Dataset items:

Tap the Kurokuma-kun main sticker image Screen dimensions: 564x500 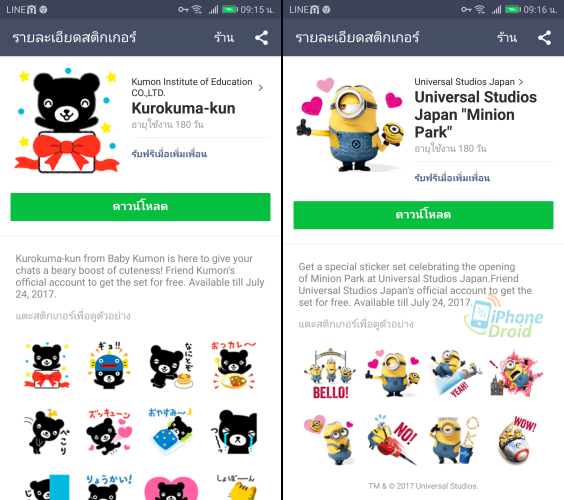point(67,121)
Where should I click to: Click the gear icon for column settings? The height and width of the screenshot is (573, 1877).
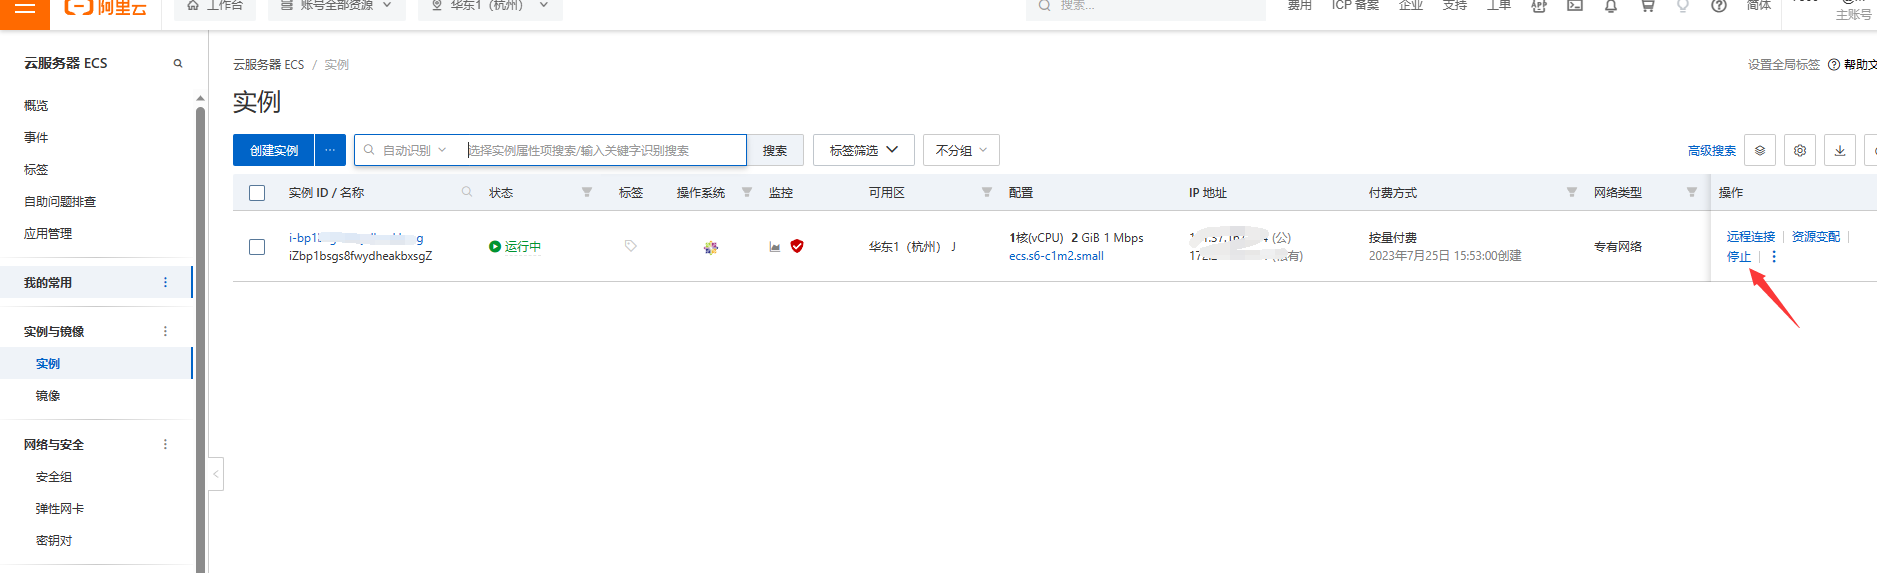(x=1800, y=150)
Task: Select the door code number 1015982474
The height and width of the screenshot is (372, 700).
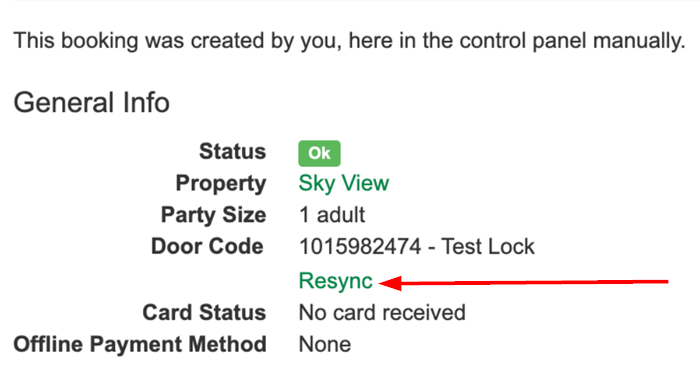Action: click(x=360, y=247)
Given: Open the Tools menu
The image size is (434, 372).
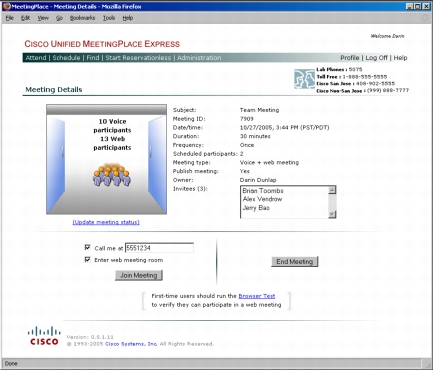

Try it: Starting at the line where "Where should I" appears, restate every line through the end of the records above exactly, but omit the pictures.

Exercise result:
Where should I click to: Click the gear icon for column settings? The height and width of the screenshot is (573, 1877).
(x=1800, y=150)
Task: Select the door code number 1015982474
The height and width of the screenshot is (372, 700).
Action: click(x=360, y=247)
Given: Open the Tools menu
The image size is (434, 372).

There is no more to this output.